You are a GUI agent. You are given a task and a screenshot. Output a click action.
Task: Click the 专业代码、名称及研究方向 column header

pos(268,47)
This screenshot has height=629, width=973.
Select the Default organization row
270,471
■ ■ ■
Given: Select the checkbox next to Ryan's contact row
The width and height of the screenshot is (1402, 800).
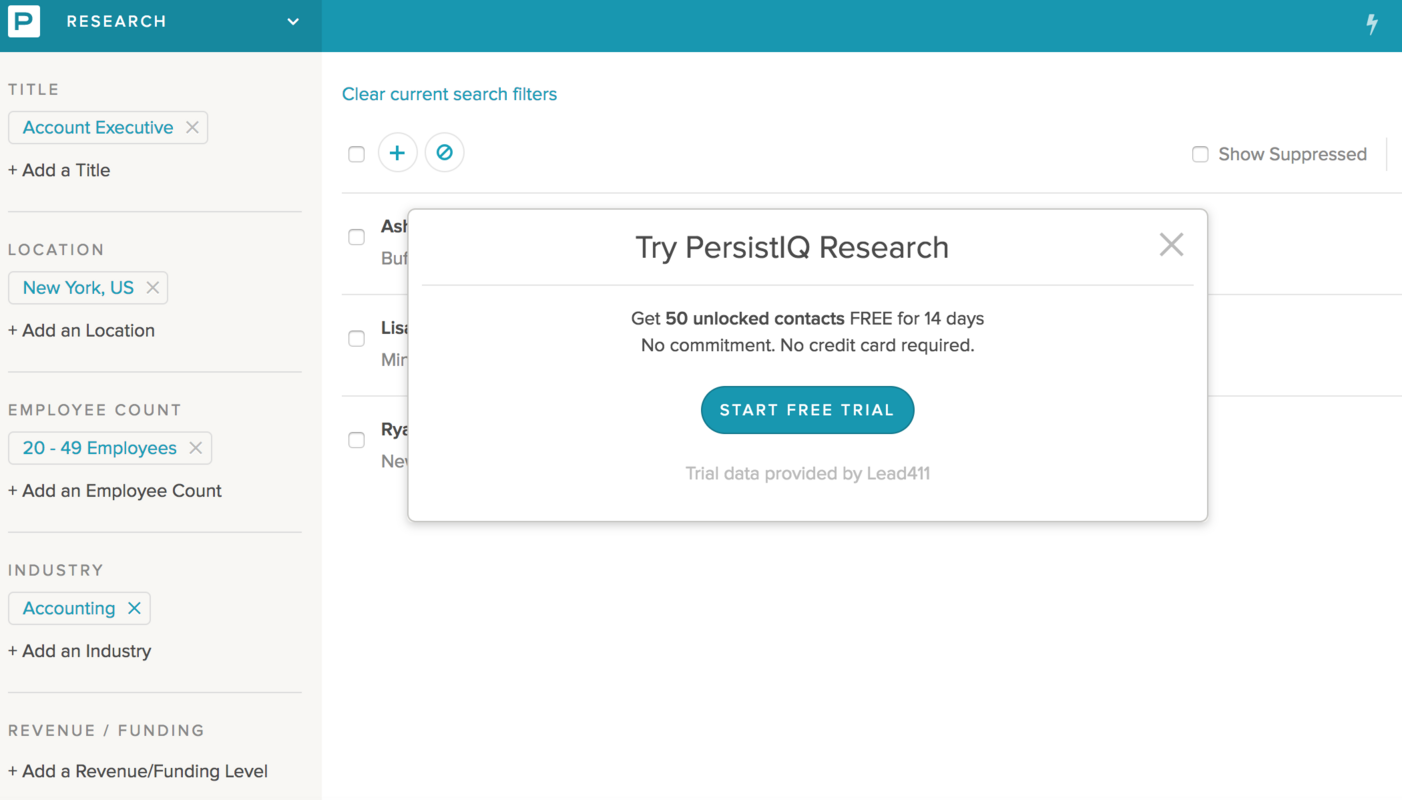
■ ■ ■
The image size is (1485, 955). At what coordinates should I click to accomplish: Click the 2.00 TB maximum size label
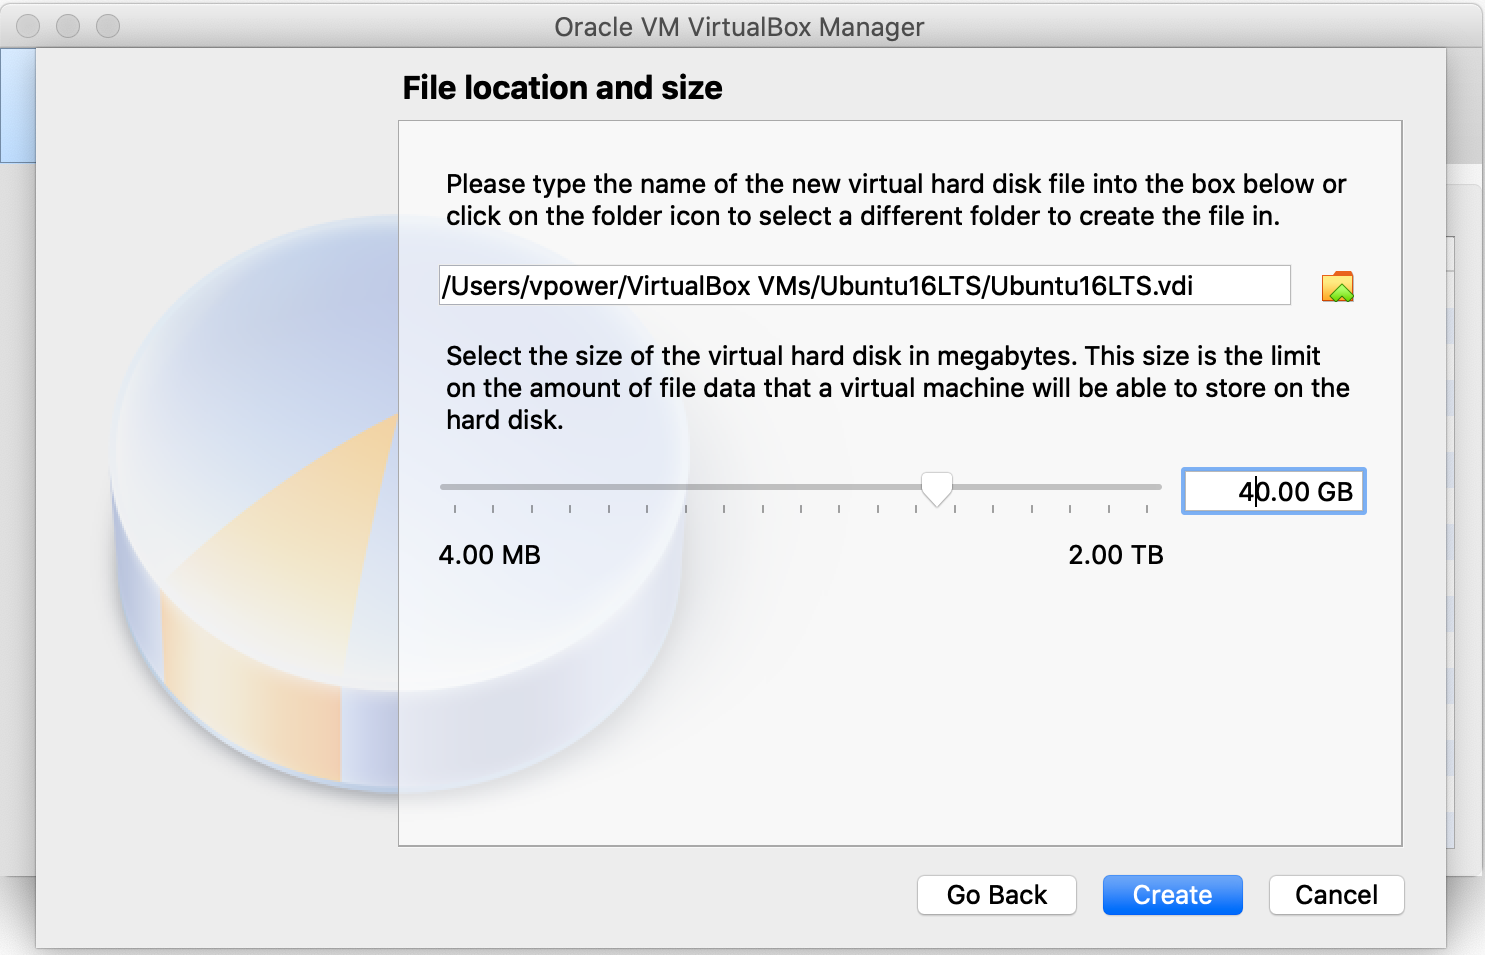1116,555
■ ■ ■
TASK DETAILS ▸
Count how many of the lines in the material include the word "width", and state that number without anything else.

ANSWER BOX ▸
2